The script was based on Honore’ de Balzac’s novel “Eugenie Grandet” which was part of Balzac’s series of novels about post-Revolutionary France under the title “The Human Comedy” (La Comedie Humaine) published between 1829-1950. It was written in 1833. The story opens in 1819 after the country has settled down after the end of the Napoleonic Wars in 1815. While Balzac was writing the story he developed his idea for “The Human Comedy” and quickly released a second edition, “revising the names of some of the characters so that Eugénie Grandet then fitted into the section: Scenes from provincial life (Scènes de la vie de province) in the Comédie.” (Wikiwand.com)

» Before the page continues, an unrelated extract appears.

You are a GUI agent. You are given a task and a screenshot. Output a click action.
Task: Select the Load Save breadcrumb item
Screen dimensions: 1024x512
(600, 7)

Honore de Balzac (1799-1850)

The novel was drastically truncated and story elements altered. The opening scene of Charles Grandet’s wild birthday party does not exist in the novel, for example. June Mathis’ script tried to shift the focus to Valentino and elevate the character of Charles into a romantic hero (Leider, page 144). And while he goes Martinique secretly engaged to Eugenie and returns years later and reunites with her in the film, the book is dramatically different. He does go to the West Indies among other places while making a fortune as a slave trader, which is not mentioned in the film; he asks Eugenie for his freedom to marry a woman from a noble family to enhance his status when he is back in Paris (saying he does not love her); and after Eugenie releases him she marries an old family friend without love, with the understanding that the marriage will never be consummated. After her husband dies, Eugenie lives frugally as she always has and gives her wealth to charity. The romantic reunion with Charles in the film after years apart never happens in the novel.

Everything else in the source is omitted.